REQUIRED TASKS |
**1.** Decide whether each statement below agrees with the passage on the opioid settlement funds. Answer yes or no for each and quote the deciding words from the passage.
(a) The governor appoints the chair of the opioids council.
(b) The Texas attorney general appoints six members of the council.
(c) The settlement money would be collected within about a year.
**2.** Go on with the passage on the opioid settlement funds from the point where it stops.

─── SOURCE DOCUMENT

Watts said he thinks those dollars -- once the settlement is finalized -- will take about a year to trickle down to the communities, but they would be collected over decades.
The opioids council would be made up of three members appointed by the governor and three members appointed by the Texas attorney general. The cities and counties would appoint six members by regional health care partnership regions. The chair would be appointed by the governor and be a non-voting member unless there is a tie.
The council will approve abatement strategies, determine a single point of contact to receive requests for funds and approve expenditures and order the release of funds.
UT Health SA psychiatrist Jennifer Sharpe Potter, who’s researched the use and treatment of opioids in the area extensively, said she’s cautiously optimistic about the plan of action. She hopes the funds don’t get tied up in political limbo and make it down to the communities who need it now. She said she hopes the funds don't go to vanity projects but instead toward proven treatment methods.

──────
─── DATASET ENTRIES

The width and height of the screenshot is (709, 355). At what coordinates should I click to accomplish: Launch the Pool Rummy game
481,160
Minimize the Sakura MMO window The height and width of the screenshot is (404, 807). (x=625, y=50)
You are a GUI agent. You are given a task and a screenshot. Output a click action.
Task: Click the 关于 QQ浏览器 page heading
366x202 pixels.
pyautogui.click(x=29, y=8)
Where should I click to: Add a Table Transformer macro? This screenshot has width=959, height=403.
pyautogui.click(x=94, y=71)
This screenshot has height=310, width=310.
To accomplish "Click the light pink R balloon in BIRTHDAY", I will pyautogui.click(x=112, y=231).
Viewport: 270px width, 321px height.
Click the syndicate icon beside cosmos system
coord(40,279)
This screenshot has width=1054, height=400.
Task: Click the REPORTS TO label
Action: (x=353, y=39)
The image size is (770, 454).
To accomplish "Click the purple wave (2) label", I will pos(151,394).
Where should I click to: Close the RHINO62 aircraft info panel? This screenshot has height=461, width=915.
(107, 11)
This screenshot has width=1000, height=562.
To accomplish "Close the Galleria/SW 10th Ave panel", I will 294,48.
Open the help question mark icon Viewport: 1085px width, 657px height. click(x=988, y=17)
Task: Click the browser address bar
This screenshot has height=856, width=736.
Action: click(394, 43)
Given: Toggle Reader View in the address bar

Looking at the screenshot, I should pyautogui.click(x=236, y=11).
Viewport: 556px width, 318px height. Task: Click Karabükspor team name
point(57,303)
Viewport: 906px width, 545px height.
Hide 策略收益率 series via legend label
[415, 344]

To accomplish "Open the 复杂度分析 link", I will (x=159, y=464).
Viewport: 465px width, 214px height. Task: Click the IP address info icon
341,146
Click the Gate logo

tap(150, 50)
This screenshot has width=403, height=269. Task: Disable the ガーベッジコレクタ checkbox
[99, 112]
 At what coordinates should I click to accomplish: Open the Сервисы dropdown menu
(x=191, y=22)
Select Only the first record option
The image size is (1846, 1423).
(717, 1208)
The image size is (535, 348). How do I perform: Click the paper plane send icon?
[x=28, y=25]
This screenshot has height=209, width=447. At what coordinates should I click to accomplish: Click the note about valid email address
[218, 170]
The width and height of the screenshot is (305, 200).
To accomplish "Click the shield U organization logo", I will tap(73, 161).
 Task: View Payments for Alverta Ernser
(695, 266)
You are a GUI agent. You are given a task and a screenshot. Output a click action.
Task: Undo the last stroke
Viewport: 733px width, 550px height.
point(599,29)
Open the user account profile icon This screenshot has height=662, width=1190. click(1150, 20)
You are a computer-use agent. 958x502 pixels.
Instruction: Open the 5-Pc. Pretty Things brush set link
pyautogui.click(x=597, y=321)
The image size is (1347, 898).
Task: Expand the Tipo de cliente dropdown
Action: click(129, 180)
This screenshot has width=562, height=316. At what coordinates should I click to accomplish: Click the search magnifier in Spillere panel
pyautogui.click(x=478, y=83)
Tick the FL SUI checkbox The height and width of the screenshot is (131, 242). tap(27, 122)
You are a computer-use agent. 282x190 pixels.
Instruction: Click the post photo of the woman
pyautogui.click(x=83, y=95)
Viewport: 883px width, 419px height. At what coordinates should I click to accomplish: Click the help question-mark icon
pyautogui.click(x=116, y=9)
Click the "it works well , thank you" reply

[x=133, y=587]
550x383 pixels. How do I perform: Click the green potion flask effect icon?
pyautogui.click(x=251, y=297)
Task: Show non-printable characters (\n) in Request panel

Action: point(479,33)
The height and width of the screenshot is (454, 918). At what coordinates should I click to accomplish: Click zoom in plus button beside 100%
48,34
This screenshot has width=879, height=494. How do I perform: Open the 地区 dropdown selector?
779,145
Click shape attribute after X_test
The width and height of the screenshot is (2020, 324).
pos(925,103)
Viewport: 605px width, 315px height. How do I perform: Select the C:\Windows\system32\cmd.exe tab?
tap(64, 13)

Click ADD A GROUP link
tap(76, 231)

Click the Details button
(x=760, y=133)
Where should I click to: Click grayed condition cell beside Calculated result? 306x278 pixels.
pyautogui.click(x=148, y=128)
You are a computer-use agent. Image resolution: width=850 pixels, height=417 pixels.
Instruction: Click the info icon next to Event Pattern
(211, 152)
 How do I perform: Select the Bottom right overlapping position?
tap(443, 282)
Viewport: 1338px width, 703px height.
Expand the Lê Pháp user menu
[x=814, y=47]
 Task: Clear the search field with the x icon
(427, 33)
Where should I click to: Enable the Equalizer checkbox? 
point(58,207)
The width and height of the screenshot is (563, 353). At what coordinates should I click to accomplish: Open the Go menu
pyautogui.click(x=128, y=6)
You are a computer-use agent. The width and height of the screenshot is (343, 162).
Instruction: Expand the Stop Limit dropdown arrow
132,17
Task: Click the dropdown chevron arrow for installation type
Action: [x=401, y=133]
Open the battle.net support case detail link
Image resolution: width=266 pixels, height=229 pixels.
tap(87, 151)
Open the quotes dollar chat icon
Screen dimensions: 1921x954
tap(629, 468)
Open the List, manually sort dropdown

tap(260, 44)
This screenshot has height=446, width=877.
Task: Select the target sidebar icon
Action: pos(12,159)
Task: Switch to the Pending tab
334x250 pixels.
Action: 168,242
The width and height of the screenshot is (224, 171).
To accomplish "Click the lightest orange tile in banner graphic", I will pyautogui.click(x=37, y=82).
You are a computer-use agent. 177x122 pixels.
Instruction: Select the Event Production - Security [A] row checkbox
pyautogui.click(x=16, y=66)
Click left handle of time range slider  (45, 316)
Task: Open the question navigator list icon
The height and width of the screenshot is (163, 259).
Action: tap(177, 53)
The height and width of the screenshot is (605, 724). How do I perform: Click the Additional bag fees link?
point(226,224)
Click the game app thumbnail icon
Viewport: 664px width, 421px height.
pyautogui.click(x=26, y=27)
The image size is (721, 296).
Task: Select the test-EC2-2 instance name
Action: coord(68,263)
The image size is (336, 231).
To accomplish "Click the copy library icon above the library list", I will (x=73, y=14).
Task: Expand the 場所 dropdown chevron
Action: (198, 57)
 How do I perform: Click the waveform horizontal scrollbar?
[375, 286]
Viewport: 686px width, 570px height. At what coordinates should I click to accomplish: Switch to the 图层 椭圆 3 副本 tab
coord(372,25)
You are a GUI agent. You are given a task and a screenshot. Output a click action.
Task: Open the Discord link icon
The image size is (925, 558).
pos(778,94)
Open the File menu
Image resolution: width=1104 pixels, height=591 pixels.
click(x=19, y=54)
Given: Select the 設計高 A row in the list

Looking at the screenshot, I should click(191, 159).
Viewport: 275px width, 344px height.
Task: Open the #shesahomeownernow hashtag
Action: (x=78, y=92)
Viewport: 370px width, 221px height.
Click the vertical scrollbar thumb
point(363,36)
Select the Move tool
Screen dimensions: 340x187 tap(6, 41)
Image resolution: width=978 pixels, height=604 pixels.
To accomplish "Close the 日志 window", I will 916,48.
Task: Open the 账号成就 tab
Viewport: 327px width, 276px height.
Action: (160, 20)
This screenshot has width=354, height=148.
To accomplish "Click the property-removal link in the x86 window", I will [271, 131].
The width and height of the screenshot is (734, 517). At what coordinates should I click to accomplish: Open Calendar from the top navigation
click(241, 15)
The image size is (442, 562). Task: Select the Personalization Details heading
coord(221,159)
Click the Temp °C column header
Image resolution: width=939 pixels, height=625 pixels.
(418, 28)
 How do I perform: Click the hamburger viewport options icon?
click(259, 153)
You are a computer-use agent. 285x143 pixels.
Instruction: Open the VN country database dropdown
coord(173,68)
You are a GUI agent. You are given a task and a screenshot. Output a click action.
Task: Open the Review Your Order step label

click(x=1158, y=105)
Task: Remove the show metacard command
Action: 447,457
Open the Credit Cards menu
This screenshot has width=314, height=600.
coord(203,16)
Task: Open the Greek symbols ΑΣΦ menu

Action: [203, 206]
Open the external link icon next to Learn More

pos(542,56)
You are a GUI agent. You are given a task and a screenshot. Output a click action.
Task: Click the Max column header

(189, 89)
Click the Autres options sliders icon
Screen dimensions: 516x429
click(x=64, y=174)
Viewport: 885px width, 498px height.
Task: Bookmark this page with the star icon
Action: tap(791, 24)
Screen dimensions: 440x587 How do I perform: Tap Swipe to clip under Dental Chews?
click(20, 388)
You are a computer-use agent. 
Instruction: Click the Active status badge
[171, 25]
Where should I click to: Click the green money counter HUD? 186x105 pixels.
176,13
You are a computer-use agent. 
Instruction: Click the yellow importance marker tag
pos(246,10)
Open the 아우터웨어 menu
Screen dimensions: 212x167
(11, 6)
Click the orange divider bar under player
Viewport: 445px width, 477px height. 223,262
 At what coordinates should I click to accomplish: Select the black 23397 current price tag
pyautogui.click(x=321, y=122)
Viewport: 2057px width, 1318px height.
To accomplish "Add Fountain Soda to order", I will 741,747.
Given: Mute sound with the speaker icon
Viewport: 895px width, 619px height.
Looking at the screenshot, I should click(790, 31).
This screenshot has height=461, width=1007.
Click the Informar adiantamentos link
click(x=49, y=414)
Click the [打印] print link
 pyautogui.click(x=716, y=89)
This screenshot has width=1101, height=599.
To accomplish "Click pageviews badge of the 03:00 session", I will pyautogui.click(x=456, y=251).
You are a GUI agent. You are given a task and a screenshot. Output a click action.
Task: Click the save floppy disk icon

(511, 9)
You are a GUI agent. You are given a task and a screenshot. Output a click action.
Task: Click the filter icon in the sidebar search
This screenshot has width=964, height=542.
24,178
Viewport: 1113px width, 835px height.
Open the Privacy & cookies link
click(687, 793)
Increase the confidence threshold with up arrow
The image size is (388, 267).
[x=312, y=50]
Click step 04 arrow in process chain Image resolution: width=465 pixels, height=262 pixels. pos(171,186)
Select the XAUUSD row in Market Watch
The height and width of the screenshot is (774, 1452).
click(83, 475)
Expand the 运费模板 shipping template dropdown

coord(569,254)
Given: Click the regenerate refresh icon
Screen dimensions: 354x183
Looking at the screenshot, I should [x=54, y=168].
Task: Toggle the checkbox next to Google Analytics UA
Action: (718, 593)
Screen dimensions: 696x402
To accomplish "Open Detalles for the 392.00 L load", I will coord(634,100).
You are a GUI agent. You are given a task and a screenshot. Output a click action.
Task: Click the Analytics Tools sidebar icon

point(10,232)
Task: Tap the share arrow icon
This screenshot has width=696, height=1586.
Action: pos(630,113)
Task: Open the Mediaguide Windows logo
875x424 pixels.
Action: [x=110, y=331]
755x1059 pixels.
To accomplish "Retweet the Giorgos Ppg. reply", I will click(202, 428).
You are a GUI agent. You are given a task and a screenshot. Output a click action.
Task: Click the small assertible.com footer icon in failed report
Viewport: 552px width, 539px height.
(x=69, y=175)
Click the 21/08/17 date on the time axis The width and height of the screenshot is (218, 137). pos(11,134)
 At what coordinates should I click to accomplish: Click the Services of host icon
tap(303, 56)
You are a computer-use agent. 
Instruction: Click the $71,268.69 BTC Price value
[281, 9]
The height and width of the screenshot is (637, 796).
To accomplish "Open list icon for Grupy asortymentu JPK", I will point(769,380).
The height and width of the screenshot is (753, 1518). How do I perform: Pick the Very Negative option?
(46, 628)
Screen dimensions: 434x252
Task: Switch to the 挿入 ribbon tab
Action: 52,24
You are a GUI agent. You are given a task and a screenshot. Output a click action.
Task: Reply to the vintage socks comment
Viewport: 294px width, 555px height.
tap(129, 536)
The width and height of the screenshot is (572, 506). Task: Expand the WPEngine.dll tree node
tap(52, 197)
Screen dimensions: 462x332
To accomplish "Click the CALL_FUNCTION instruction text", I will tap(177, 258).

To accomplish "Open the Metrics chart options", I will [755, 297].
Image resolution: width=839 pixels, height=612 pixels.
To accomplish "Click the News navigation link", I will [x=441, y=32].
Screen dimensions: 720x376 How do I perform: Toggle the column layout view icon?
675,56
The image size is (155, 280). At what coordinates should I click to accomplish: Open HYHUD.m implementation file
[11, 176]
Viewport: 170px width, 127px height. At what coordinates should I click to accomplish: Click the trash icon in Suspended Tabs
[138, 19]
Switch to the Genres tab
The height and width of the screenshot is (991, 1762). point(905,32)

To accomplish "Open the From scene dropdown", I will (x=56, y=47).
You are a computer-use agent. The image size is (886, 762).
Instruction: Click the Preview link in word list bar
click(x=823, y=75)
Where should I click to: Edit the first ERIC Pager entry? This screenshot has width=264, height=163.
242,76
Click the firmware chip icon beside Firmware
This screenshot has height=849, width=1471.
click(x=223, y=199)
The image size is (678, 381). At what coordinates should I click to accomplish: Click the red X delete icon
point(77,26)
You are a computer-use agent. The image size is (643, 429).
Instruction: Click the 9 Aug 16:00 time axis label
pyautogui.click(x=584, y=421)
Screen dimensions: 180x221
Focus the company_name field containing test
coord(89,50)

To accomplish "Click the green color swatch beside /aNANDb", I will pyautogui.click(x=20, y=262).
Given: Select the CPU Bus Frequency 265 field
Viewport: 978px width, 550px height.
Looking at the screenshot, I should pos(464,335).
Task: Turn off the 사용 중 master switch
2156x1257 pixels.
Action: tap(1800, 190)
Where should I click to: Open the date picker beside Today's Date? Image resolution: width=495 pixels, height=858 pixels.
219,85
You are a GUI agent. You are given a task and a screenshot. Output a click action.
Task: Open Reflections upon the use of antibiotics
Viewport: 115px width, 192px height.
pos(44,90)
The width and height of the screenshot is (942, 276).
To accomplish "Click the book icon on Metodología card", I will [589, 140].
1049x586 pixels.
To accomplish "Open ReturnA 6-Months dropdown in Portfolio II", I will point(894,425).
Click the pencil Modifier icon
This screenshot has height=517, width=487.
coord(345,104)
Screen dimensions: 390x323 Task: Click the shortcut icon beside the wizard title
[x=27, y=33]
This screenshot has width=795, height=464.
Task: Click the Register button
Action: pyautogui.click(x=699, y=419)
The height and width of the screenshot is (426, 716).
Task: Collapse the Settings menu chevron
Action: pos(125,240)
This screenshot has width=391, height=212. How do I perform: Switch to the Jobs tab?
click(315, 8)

──────

ANSWERS BELOW |
**1.**
(a) Yes: "The chair would be appointed by the governor"
(b) No: "three members appointed by the Texas attorney general"
(c) No: "they would be collected over decades"

**2.**
“It is exhausting for families trying to find access to this treatment, particularly if they do not have financial resources. It can often be impossible. There are waiting lists,” Potter said. “What these dollars should be used to do is to provide that access.”
Bexar County Judge Nelson Wolff says he’s not entirely sold on whether this plan is the best for the community. He said he expects to learn more about it during the next Commissioners Court meeting on Tuesday. The county is expected to get more than $7 million.
Watts said companies are ready to settle the lawsuits, and the execution of this distribution plan will mean those funds get to the community quickly.